[Material supplied]

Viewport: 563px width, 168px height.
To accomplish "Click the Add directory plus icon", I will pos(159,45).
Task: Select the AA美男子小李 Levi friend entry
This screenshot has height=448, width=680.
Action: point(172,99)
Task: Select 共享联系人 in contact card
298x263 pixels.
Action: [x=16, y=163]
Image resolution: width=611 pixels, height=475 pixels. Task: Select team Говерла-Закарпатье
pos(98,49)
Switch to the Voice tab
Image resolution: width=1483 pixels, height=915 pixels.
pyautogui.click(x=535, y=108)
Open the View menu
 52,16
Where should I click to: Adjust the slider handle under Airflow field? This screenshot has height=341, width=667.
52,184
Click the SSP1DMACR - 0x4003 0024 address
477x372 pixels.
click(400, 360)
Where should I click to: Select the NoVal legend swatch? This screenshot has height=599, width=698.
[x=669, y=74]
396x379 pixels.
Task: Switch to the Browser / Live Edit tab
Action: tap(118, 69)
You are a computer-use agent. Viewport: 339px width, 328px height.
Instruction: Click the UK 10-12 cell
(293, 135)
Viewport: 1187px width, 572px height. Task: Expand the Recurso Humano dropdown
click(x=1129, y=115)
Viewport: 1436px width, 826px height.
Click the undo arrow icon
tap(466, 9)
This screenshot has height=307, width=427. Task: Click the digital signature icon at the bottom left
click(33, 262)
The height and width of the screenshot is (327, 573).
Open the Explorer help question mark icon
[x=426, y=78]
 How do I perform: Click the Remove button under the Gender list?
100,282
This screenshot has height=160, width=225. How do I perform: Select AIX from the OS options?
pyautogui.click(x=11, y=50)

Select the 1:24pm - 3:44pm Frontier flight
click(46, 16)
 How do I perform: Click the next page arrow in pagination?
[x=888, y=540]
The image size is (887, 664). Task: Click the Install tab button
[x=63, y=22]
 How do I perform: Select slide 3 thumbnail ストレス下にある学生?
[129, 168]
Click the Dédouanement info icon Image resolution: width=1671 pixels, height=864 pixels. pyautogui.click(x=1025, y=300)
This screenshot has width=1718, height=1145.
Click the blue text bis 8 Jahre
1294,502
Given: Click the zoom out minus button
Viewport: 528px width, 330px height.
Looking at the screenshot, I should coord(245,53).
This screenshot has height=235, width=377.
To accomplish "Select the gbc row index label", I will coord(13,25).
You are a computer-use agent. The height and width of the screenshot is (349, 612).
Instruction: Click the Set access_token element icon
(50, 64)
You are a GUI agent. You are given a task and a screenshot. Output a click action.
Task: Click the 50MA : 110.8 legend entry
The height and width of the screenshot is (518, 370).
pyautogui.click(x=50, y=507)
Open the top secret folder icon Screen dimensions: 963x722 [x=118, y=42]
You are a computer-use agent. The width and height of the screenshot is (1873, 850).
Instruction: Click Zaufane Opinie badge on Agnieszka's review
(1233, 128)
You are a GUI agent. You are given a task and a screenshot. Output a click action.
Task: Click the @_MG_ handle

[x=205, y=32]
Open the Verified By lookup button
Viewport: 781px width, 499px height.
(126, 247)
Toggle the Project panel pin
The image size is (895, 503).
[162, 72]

[/Material supplied]

Work order – All of the entries above should be written out again exactly.

Output for this task –
Viewport: 563px width, 168px height.
To accomplish "Click the Add directory plus icon", I will pos(159,45).
Task: Select the AA美男子小李 Levi friend entry
This screenshot has height=448, width=680.
Action: point(172,99)
Task: Select 共享联系人 in contact card
298x263 pixels.
Action: [x=16, y=163]
Image resolution: width=611 pixels, height=475 pixels. Task: Select team Говерла-Закарпатье
pos(98,49)
Switch to the Voice tab
Image resolution: width=1483 pixels, height=915 pixels.
pyautogui.click(x=535, y=108)
Open the View menu
 52,16
Where should I click to: Adjust the slider handle under Airflow field? This screenshot has height=341, width=667.
52,184
Click the SSP1DMACR - 0x4003 0024 address
477x372 pixels.
click(400, 360)
Where should I click to: Select the NoVal legend swatch? This screenshot has height=599, width=698.
[x=669, y=74]
396x379 pixels.
Task: Switch to the Browser / Live Edit tab
Action: tap(118, 69)
You are a computer-use agent. Viewport: 339px width, 328px height.
Instruction: Click the UK 10-12 cell
(293, 135)
Viewport: 1187px width, 572px height. Task: Expand the Recurso Humano dropdown
click(x=1129, y=115)
Viewport: 1436px width, 826px height.
Click the undo arrow icon
tap(466, 9)
This screenshot has height=307, width=427. Task: Click the digital signature icon at the bottom left
click(33, 262)
The height and width of the screenshot is (327, 573).
Open the Explorer help question mark icon
[x=426, y=78]
 How do I perform: Click the Remove button under the Gender list?
100,282
This screenshot has height=160, width=225. How do I perform: Select AIX from the OS options?
pyautogui.click(x=11, y=50)

Select the 1:24pm - 3:44pm Frontier flight
click(46, 16)
 How do I perform: Click the next page arrow in pagination?
[x=888, y=540]
The image size is (887, 664). Task: Click the Install tab button
[x=63, y=22]
 How do I perform: Select slide 3 thumbnail ストレス下にある学生?
[129, 168]
Click the Dédouanement info icon Image resolution: width=1671 pixels, height=864 pixels. pyautogui.click(x=1025, y=300)
This screenshot has width=1718, height=1145.
Click the blue text bis 8 Jahre
1294,502
Given: Click the zoom out minus button
Viewport: 528px width, 330px height.
Looking at the screenshot, I should coord(245,53).
This screenshot has height=235, width=377.
To accomplish "Select the gbc row index label", I will coord(13,25).
You are a computer-use agent. The height and width of the screenshot is (349, 612).
Instruction: Click the Set access_token element icon
(50, 64)
You are a GUI agent. You are given a task and a screenshot. Output a click action.
Task: Click the 50MA : 110.8 legend entry
The height and width of the screenshot is (518, 370).
pyautogui.click(x=50, y=507)
Open the top secret folder icon Screen dimensions: 963x722 [x=118, y=42]
You are a computer-use agent. The width and height of the screenshot is (1873, 850).
Instruction: Click Zaufane Opinie badge on Agnieszka's review
(1233, 128)
You are a GUI agent. You are given a task and a screenshot. Output a click action.
Task: Click the @_MG_ handle

[x=205, y=32]
Open the Verified By lookup button
Viewport: 781px width, 499px height.
(126, 247)
Toggle the Project panel pin
The image size is (895, 503).
[162, 72]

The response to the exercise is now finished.